**Complete the following:**
1. Answer these questions about the DataFrame versus Dataset post:
(a) What does the writer's custom relation create?
(b) In what language are the custom mapping functions written?
(c) According to the post, what does the map method for DataFrame return?
2. Carry on the forum post about DataFrame versus Dataset, picking up after its final sentence.

**Source document:**

DataFrame versus Dataset creation and usage

2016-06-24 Thread Martin Serrano
Hi,

I'm exposing a custom source to the Spark environment.  I have a question about 
the best way to approach this problem.

I created a custom relation for my source and it creates a DataFrame.  My 
custom source knows the data types which are dynamic so this seemed to be the 
appropriate return type.  This works fine.

The next step I want to take is to expose some custom mapping functions 
(written in Java).  But when I look at the APIs, the map method for DataFrame 
returns an RDD (not a DataFrame).  (Should I use SqlContext.createDataFrame on 
the result? -- does this result in additional processing overhead?)  The 
Dataset type seems to be more of what I'd be looking for, it's map method 
returns the Dataset type.  So chaining them together is a natural exercise.

Stored entries:
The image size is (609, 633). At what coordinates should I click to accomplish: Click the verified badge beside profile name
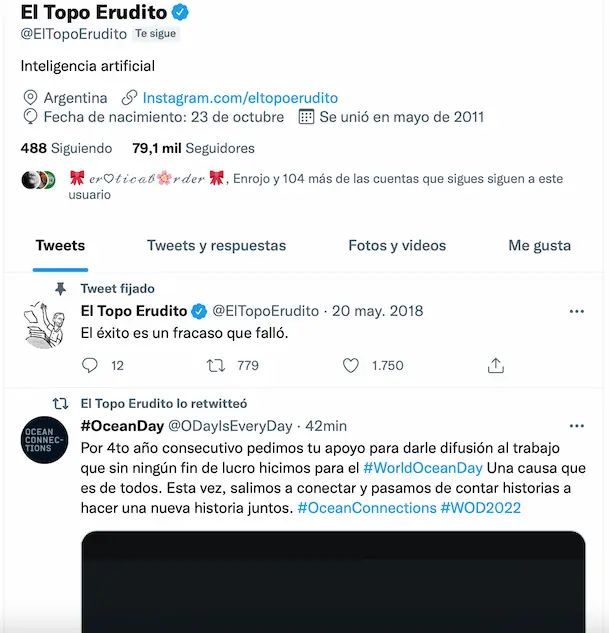pos(180,13)
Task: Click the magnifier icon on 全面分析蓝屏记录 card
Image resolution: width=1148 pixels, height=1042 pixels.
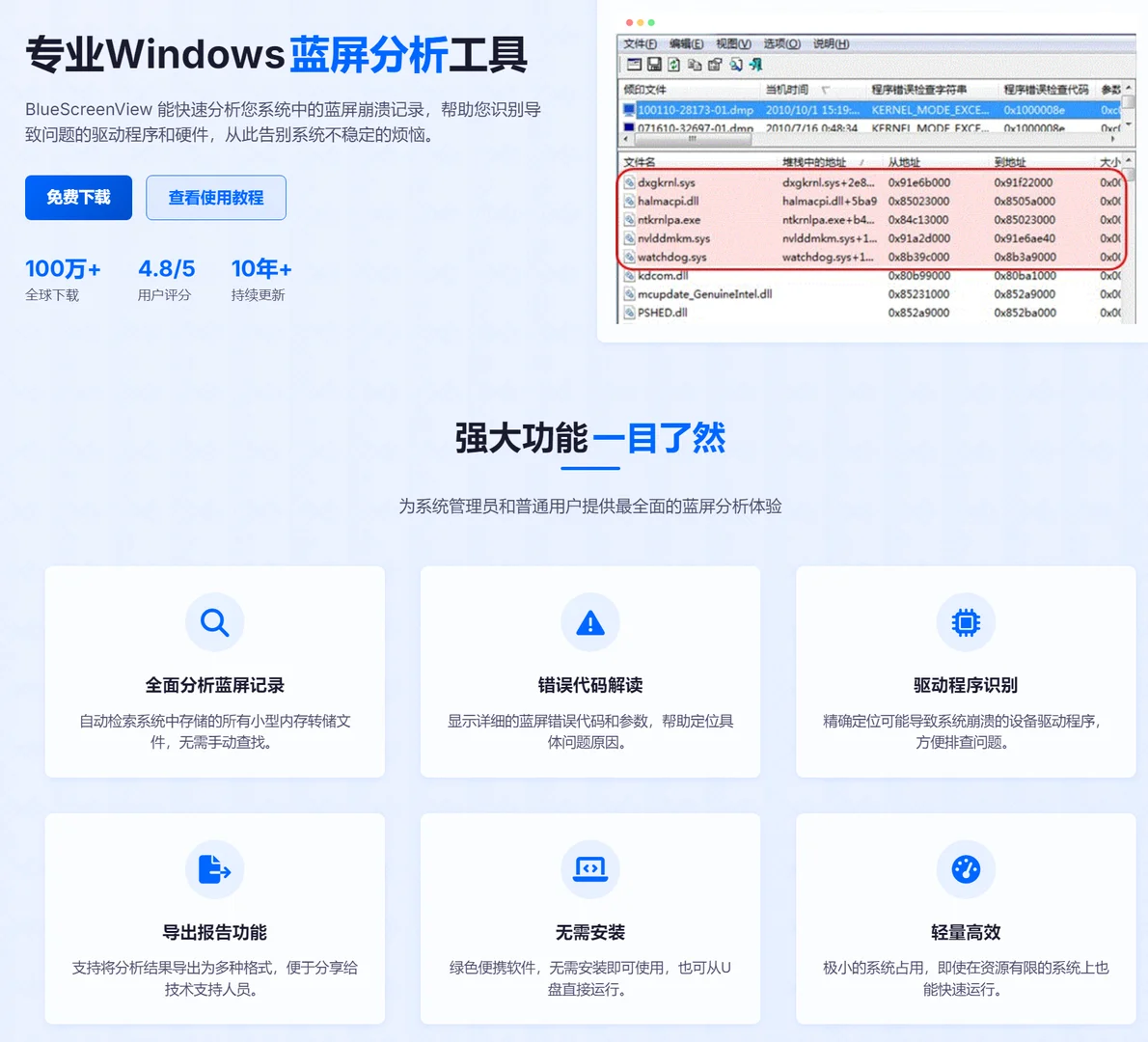Action: pos(214,622)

**Responses to the exercise:**
1.
(a) A DataFrame.
(b) Java.
(c) An RDD, not a DataFrame.

2.
But to create the Dataset from a DataFrame, it appears that I have to provide 
the types of each field in the Row in the DataFrame.as[...] method.  I would 
think that the DataFrame would be able to do this automatically since it has 
all the types already.

This leads me to wonder how I should be approaching this effort.  As all the 
fields and types are dynamic, I cannot use beans as my type when passing data 
around.  Any advice would be appreciated.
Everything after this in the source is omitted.